From the time of death to the burial, the mourner’s sole responsibility is caring for the deceased and preparing for the burial. This period is known as aninut. During this time, the mourners are exempt from all positive commandments (“thou shalts”), because the preparations take first priority. This period usually lasts a day or two; Judaism requires prompt burial.

During this aninut period, the family should be left alone and allowed the full expression of grief. Condolence calls or visits should not be made during this time.

After the burial, a close relative, near neighbor or friend prepares the first meal for the mourners, the se’udat havra’ah (meal of condolence). This meal traditionally consists of eggs (a symbol of life) and bread. The meal is for the family only, not for visitors. After this time, condolence calls are permitted.

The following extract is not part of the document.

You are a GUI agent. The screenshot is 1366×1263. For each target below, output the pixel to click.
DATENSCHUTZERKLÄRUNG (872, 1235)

The next period of mourning is known as shiva (seven, because it lasts seven days). Shiva is observed by parents, children, spouses and siblings of the deceased, preferably all together in the deceased’s home. Shiva begins on the day of burial and continues until the morning of the seventh day after burial. Mourners sit on low stools or the floor instead of chairs, do not wear leather shoes, do not shave or cut their hair, do not wear cosmetics, do not work, and do not do things for comfort or pleasure, such as bathe, have sex, put on fresh clothing, or study Torah (except Torah related to mourning and grief). Mourners wear the clothes that they tore at the time of learning of the death or at the funeral. Mirrors in the house are covered. Prayer services are held where the shiva is held, with friends, neighbors and relatives making up the minyan (10 people required for certain prayers).

If a festival occurs during the mourning period, the mourning is terminated, but if the burial occurs during a festival, the mourning is delayed until after the festival. The Shabbat that occurs during the shiva period counts toward the seven days of shiva, and does not end the mourning period. Public mourning practices (such as wearing the torn clothes, not wearing shoes) are suspended during this period, but private mourning continues.

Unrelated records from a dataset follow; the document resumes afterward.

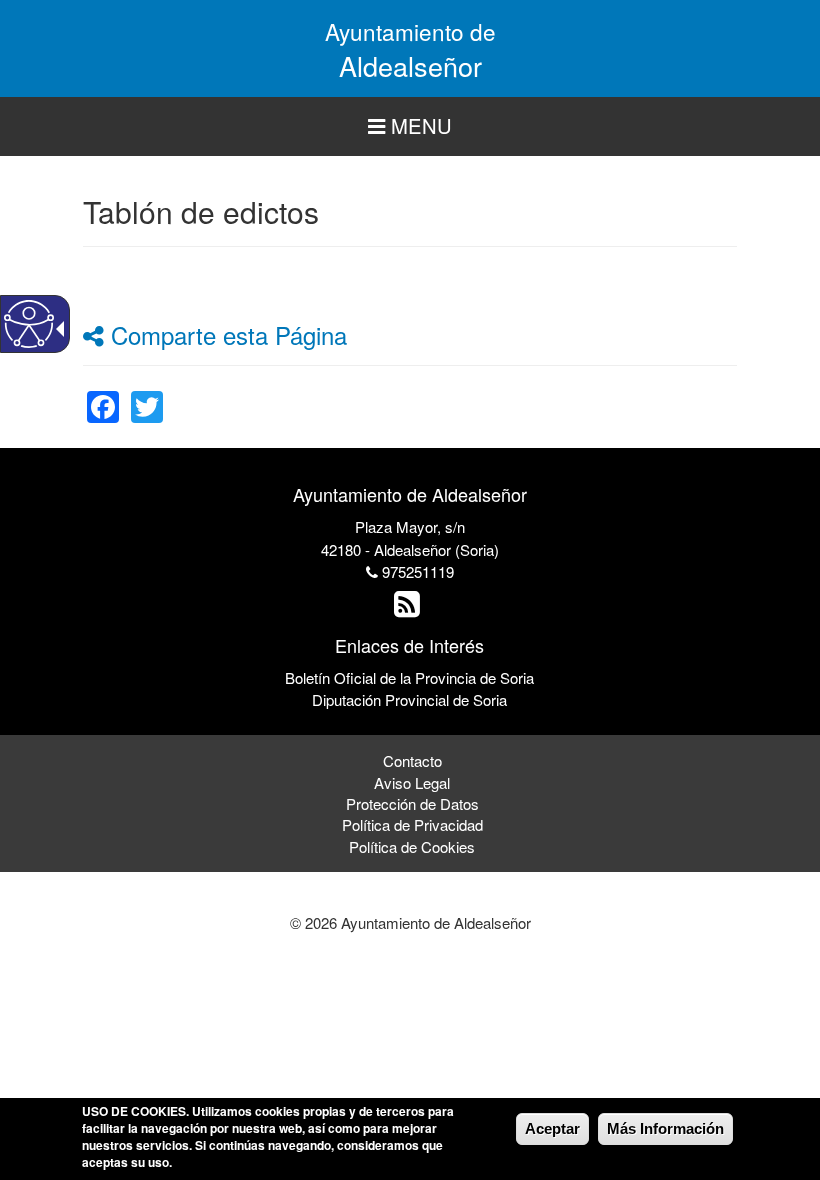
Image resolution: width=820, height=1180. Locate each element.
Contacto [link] (412, 760)
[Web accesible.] (29, 324)
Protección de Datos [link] (412, 803)
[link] (103, 394)
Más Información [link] (665, 1128)
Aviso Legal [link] (412, 782)
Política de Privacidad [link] (412, 824)
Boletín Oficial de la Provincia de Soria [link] (409, 677)
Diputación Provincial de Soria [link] (409, 699)
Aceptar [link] (552, 1128)
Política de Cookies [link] (412, 846)
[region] (410, 126)
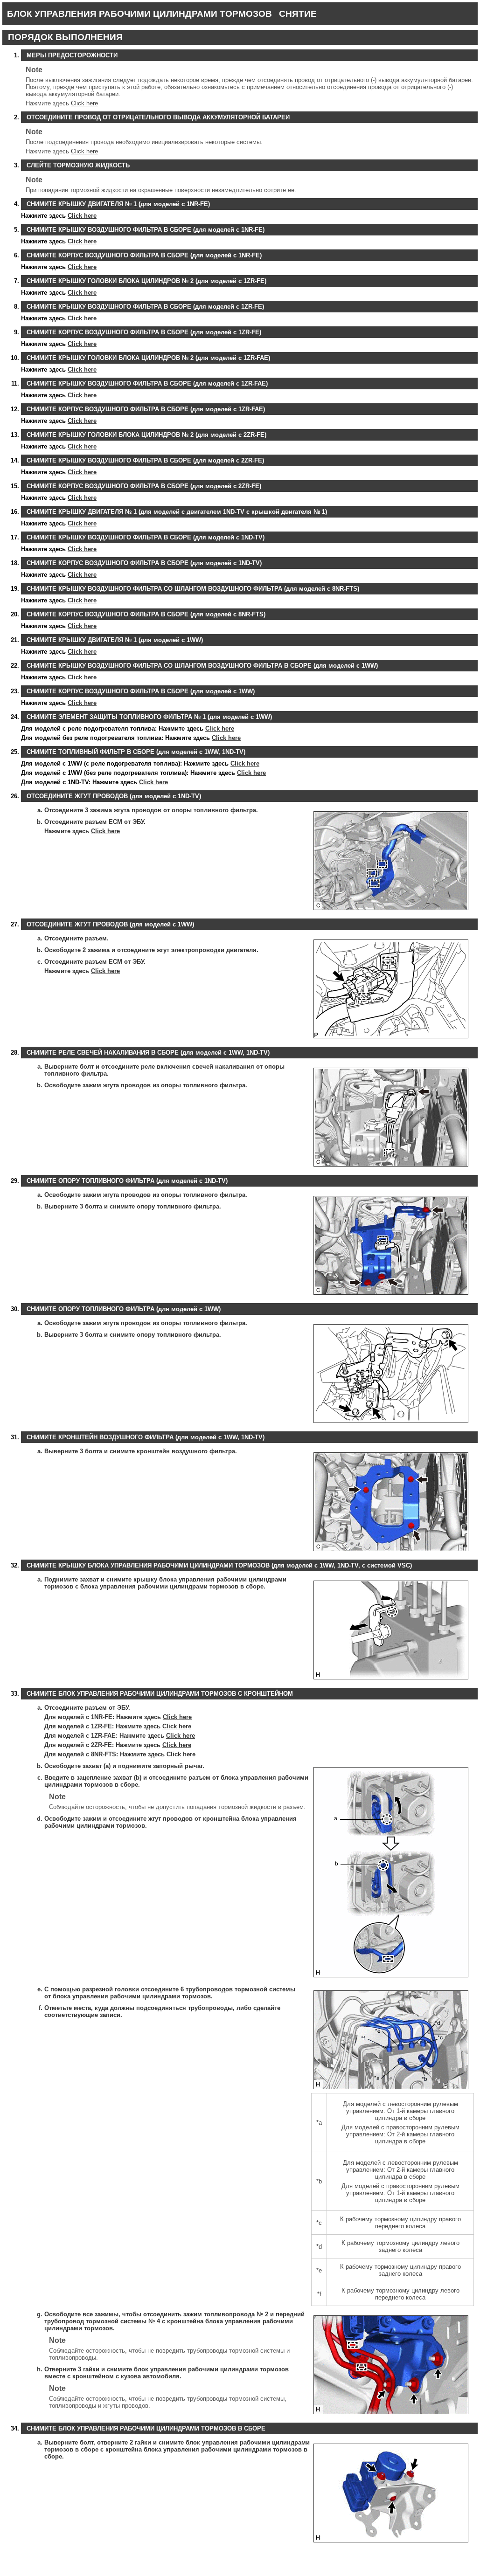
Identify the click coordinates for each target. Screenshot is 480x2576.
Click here (84, 103)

The next period of mourning is known as shloshim (thirty, because it lasts until the 30th day after burial). During that period, the mourners do not attend parties or celebrations, do not shave or cut their hair, and do not listen to music.

The final period of formal mourning is avelut, which is observed only for a parent. This period lasts for twelve months after the burial. During that time, mourners avoid parties, celebrations, theater and concerts. For eleven months of that period, starting at the time of burial, the son of the deceased recites the mourner’s Kaddish every day.

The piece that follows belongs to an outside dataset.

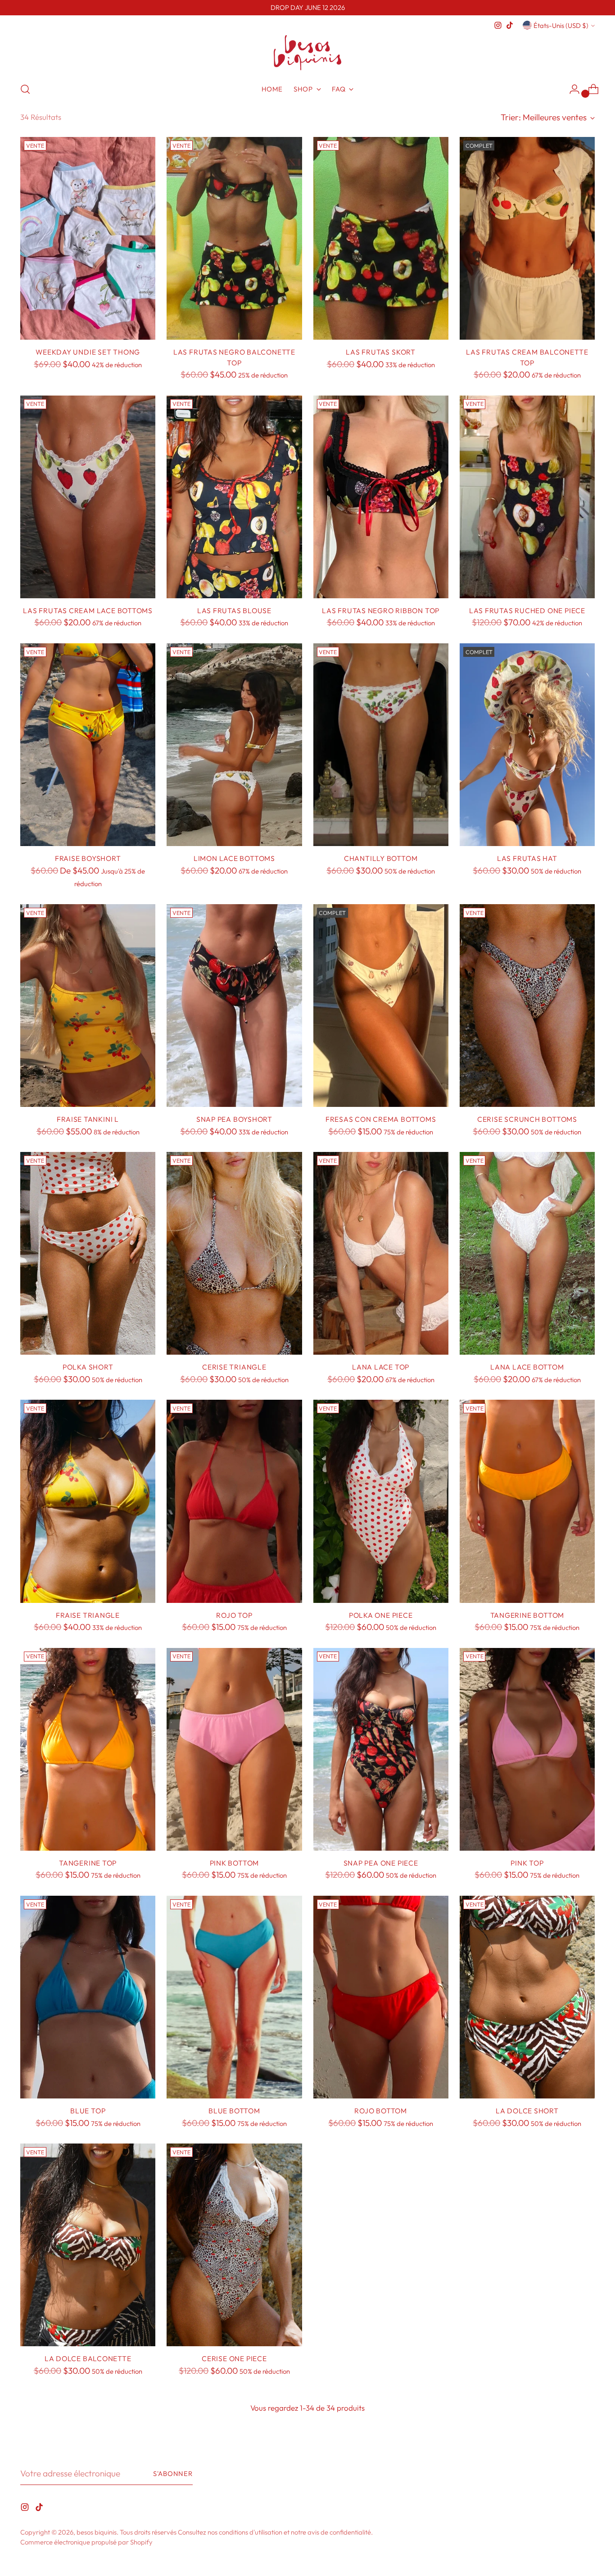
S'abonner (173, 2473)
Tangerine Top (88, 1862)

After the avelut period is complete, the family of the deceased is not permitted to continue formal mourning; however, there are a few continuing acknowledgments of the decedent. Every year, on the anniversary of the death, family members observe the deceased’s Yahrzeit (Yiddish, lit. “anniversary”). On the Yahrzeit, sons recite Kaddish and take an aliyah (bless the Torah reading) in synagogue if possible, and all mourners light a candle in honor of the decedent that burns for 24 hours. In addition, during services on Yom Kippur, Shemini Atzeret, the last day of Passover, and Shavu’ot, after the haftarah reading in synagogue, close relatives recite the mourner’s prayer, Yizkor (“May He remember…”) in synagogue. Yahrzeit candles are also lit on those days.

When visiting a mourner, a guest should not try to express grief with standard, shallow platitudes. The guest should allow the mourner to initiate conversations. One should not divert the conversation from talking about the deceased; to do so would limit the mourner’s ability to fully express grief, which is the purpose of the mourning period. On the contrary, the caller should encourage conversation about the deceased.

When leaving a house of mourning, it is traditional for the guest to say, “May the Lord comfort you with all the mourners of Zion and Jerusalem.